Pain exploded up his arms and across his chest. His vision wavered but he had enough awareness to see Ivan still sitting on the floor, eyes wide and hand clenched around his mouth. Maxwell collapsed to the ground.
His spirit was being ripped from him to feed the machine. He didn’t need his Sight to feel as it was spun away from him in slivers and spools. The tiled floor was cool under his cheek and he focused on that point of contact. His skin burned, his nerves alight with protest.
The field generator was working, humming steadily along. Motes of golden light hung in the air, the specks of magic so potent they were visible even without his Sight active. He’d done as Ivan had said. But it was all wrong. This wasn’t supposed to happen.
Ivan wouldn’t have agreed to this if he’d known what the field generator needed to sustain itself. Something had gone wrong. A flaw in its design. There was only one thing to do.
Maxwell hoisted himself on his elbows despite the tremors running up his arms. He squinted into the gathering glow of energy snarled around the inside of the device and snapped the connection to his spirit.

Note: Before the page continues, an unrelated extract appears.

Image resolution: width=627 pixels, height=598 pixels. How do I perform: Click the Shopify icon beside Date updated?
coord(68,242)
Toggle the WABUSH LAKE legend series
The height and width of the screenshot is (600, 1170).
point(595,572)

The field generator emitted a screech and the golden motes of magics blinked out of existence. Golden light exploded out in a quick burst and the lights above flickered twice and went dark. A washboard hum oscillated in the air, growing in intensity and the henotic symbols smoked black. The concentric circles destabilized, their endless turning wavering then dropping to the ground with a crash. The spindle soon followed, arcing towards Maxwell.
He yelped and rolled away from the generator, scrabbling in the darkness towards Ivan.
The miserable taste of twisting magic vanished from his mouth, leaving behind a strange numbness. He ran his tongue over his lips, grimacing at the lack of sensation. His fingernails hurt. His eyes felt strangely too small and too large, and his skin might as well have been a stranger’s. But the worst was the lingering burning infused deep through his chest. The mark of serious spirit damage.
The field generator lay in pieces, the laminate rings still smoking from the symbols. No longer golden and alive, they had curdled to a rotten brown like fallen leaves in stagnant runoff. There would be no getting it working again. The RITD’s prototype was a failure.
Ivan made a noise, somewhere between a moan and a sob. He knelt on the floor, his hand over his mouth and chest heaving with suppressed emotion.
If Davis thought there was no other alternative to keeping the garrison safe, then Maxwell had just doomed them all.
Things aren't looking up for Maxwell or the rest of the Third Company garrison at this point, are they?